A struck object vibrates at a set of characteristic frequencies — its modes. The same mathematical model produces wood, metal, glass, and ceramic sounds just by changing the mode frequencies and decay rates.
Strike the object
Choose a material and strike it. Each bar below shows one vibrating mode — watch how quickly the higher modes fade compared to the fundamental.
Mode energy (each bar = one vibrating mode)
Output waveform
What makes a material sound like itself
Every object has a characteristic set of resonant frequencies determined by its shape, density, and elasticity. These are its modes. Striking the object excites all modes simultaneously, but they each decay at different rates.
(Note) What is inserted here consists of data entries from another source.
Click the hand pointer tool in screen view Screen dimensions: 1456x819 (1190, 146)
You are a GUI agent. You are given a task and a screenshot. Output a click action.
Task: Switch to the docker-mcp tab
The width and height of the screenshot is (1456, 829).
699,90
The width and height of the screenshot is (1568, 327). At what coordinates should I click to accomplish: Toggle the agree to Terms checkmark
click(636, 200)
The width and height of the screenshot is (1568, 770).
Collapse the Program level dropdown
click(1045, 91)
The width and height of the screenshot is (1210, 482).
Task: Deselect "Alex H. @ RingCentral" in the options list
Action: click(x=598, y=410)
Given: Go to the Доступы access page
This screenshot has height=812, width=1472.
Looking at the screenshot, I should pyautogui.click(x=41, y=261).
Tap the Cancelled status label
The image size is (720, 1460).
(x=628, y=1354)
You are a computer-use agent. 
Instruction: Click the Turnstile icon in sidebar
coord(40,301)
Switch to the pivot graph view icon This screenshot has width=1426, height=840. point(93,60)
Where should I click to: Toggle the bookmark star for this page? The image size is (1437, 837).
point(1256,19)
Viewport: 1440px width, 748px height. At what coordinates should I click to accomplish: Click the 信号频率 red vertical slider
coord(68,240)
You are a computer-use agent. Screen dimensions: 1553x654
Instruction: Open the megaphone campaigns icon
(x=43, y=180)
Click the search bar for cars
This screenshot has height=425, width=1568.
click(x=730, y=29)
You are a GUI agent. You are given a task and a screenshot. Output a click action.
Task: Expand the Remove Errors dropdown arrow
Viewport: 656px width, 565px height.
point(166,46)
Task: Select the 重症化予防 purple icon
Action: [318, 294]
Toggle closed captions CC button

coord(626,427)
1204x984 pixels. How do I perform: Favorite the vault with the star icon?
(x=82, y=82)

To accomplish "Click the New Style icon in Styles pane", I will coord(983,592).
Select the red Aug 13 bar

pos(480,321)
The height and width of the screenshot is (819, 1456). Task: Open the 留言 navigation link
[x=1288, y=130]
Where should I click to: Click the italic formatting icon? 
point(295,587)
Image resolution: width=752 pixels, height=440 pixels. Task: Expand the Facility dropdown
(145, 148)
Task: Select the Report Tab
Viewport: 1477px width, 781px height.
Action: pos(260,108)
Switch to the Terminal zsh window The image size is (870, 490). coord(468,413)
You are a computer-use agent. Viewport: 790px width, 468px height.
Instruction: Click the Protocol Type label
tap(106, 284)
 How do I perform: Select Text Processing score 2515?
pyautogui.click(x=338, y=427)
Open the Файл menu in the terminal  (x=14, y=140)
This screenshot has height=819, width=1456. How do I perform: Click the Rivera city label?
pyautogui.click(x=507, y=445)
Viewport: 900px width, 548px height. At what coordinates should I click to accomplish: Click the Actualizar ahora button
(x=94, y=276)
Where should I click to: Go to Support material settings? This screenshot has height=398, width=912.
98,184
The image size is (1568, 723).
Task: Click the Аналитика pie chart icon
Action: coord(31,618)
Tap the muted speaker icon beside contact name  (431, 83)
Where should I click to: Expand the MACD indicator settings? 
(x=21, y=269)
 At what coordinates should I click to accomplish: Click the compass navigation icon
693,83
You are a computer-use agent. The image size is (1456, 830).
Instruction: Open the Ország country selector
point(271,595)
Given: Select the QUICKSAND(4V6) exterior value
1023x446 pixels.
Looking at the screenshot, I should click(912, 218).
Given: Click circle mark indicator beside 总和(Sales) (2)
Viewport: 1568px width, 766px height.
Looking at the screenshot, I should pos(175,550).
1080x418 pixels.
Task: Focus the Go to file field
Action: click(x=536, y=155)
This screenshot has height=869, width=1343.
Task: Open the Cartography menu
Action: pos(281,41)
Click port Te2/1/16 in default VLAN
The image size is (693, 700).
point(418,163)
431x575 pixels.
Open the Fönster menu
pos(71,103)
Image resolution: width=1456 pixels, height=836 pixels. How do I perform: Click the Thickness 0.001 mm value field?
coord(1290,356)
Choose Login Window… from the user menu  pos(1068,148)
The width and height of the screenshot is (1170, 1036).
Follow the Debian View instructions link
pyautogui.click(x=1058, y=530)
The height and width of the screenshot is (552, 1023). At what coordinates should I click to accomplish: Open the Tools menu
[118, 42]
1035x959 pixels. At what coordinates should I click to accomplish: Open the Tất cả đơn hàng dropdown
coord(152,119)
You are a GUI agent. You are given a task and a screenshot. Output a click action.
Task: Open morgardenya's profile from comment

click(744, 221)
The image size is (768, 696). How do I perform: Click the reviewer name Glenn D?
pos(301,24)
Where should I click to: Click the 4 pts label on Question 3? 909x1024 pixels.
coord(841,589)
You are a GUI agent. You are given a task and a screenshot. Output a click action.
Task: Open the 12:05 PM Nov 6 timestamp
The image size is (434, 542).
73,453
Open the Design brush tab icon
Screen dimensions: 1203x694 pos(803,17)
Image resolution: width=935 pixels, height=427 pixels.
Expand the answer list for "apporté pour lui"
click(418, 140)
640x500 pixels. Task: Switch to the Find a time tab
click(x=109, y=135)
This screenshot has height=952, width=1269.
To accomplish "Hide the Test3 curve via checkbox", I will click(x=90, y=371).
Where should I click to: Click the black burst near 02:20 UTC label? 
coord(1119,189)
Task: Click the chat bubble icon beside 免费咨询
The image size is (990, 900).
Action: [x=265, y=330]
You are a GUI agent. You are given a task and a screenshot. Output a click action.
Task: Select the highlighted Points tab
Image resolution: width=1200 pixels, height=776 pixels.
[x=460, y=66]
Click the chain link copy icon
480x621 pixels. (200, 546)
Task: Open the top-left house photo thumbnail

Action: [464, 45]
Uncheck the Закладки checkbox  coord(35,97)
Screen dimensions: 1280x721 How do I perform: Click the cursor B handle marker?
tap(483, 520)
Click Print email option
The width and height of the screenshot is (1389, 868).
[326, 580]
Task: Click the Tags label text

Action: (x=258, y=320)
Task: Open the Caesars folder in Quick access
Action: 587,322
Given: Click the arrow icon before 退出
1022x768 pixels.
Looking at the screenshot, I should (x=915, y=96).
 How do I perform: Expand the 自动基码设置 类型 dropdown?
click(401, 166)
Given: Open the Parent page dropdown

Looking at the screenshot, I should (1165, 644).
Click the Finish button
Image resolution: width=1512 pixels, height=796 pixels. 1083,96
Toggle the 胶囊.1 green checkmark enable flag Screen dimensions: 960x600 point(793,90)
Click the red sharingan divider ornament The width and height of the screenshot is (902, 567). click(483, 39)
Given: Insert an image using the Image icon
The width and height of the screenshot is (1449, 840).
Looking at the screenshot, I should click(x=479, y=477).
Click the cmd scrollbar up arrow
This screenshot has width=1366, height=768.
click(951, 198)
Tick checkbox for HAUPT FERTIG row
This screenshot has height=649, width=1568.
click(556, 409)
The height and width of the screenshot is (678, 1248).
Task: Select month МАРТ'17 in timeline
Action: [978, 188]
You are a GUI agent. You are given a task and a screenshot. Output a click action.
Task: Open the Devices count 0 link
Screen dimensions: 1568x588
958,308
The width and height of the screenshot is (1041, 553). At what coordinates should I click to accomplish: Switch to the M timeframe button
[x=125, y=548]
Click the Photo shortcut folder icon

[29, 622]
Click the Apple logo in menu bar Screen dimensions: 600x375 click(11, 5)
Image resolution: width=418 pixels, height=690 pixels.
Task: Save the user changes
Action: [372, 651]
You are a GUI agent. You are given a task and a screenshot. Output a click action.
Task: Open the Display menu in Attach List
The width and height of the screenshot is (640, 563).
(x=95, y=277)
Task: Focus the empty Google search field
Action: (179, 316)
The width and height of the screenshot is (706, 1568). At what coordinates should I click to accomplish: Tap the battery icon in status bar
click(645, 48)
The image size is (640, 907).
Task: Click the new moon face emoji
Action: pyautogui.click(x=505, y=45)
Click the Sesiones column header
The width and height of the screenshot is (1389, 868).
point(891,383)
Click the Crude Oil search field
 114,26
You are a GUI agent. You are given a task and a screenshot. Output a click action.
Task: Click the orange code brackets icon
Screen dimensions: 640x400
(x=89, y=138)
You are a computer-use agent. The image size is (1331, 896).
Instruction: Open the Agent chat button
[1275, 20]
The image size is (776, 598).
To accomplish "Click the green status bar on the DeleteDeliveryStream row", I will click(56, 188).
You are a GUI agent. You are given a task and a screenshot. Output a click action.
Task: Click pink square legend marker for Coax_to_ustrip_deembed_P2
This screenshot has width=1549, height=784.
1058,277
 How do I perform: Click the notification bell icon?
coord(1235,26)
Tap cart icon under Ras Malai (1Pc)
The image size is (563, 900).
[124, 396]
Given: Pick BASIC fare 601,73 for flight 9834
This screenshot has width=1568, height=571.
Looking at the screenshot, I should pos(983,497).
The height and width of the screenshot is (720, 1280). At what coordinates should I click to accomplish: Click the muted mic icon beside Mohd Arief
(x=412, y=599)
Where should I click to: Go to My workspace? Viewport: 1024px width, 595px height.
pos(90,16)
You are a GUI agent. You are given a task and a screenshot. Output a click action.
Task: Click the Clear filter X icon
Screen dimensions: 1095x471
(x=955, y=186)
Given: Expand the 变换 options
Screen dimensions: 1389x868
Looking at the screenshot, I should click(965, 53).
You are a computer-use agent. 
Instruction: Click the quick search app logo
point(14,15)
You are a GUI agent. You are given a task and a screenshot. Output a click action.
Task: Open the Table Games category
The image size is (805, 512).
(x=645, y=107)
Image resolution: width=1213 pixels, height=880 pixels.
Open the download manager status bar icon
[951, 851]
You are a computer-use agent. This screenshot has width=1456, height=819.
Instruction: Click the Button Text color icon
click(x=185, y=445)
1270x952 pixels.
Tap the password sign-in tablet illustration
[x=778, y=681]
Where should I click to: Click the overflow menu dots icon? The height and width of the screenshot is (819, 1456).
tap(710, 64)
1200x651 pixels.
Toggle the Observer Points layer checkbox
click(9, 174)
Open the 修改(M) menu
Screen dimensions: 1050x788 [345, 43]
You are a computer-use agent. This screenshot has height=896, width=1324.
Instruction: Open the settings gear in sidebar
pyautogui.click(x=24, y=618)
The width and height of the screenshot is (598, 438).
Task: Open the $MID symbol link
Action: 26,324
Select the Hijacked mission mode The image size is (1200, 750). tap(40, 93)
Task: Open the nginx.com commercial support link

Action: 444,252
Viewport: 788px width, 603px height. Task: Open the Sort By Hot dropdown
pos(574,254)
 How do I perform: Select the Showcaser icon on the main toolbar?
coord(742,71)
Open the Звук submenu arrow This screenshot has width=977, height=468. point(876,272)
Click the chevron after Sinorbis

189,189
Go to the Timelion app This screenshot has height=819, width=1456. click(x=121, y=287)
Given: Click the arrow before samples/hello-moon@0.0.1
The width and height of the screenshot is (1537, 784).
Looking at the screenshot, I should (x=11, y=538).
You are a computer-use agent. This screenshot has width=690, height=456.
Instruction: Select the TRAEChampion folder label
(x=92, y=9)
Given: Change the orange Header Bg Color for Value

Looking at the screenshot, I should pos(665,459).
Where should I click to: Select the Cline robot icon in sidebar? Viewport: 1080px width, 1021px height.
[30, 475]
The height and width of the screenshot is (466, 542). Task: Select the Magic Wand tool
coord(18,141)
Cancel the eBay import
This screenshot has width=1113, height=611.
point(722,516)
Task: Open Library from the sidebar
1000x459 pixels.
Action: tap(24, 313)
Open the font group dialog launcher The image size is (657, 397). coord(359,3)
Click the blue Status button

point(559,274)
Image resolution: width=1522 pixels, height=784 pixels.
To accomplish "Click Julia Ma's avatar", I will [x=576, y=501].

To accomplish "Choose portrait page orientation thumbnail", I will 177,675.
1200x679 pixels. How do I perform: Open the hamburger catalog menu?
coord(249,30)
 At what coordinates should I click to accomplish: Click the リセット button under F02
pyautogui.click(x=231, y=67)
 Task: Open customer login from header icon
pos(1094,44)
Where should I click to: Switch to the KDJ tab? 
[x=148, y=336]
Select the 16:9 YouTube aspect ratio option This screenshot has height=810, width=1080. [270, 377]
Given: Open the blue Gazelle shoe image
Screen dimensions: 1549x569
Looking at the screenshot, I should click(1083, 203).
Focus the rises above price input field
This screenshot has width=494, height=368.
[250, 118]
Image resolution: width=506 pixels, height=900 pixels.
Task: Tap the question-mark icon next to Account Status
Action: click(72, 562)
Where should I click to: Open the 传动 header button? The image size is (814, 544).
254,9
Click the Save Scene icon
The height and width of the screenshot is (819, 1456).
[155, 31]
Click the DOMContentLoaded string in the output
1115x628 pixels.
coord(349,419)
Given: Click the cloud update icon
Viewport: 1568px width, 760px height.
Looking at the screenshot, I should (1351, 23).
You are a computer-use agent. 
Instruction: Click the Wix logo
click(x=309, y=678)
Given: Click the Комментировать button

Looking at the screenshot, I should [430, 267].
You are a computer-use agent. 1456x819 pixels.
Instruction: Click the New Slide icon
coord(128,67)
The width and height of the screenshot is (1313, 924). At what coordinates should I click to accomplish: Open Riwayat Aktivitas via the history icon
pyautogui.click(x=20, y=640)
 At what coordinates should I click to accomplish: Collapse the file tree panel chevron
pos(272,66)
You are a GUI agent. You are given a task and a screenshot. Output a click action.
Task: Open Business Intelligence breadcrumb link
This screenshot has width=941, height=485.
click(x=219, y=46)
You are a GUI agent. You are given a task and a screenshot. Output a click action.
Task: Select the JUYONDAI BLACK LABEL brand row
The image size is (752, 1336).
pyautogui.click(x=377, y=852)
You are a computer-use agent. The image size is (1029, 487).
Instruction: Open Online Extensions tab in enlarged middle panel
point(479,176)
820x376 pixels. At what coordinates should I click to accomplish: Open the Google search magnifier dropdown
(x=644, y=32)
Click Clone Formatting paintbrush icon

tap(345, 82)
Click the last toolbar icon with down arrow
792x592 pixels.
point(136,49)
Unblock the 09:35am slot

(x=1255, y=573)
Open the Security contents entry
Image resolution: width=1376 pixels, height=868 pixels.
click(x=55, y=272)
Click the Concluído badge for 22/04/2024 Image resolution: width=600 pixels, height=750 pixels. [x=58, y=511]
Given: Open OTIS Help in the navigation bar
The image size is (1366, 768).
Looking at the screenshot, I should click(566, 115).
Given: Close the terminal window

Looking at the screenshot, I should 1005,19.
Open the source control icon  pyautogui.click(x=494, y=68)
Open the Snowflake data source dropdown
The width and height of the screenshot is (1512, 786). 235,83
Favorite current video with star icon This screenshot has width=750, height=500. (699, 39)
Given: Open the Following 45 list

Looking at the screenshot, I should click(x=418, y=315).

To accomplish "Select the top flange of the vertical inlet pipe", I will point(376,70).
Mode frequency ratios determine whether the object sounds harmonic (musical) or inharmonic (percussive). A vibrating string produces modes at exact integer multiples of the fundamental (1×, 2×, 3×…). A metal bar produces modes at irrational ratios like 1, 2.76, 5.40, 8.93 — which is why a bell sounds complex and "metallic" rather than like a pure musical tone.
Decay rate is set by the material's internal damping — how much energy is converted to heat per cycle. Metal has very low damping (long ring), wood has high damping (short thud). Each mode can have a different decay rate — typically higher modes die faster, which is why the sound of a struck object becomes darker over time.
The model. Each mode is a damped sinusoid: amplitude × sin(2π × freq × t) × e^(−decay × t). Sum all the modes together and you hear the object. This is computationally simple but surprisingly realistic — the human ear is very sensitive to the mode frequency ratios and decay curves as cues for material identity.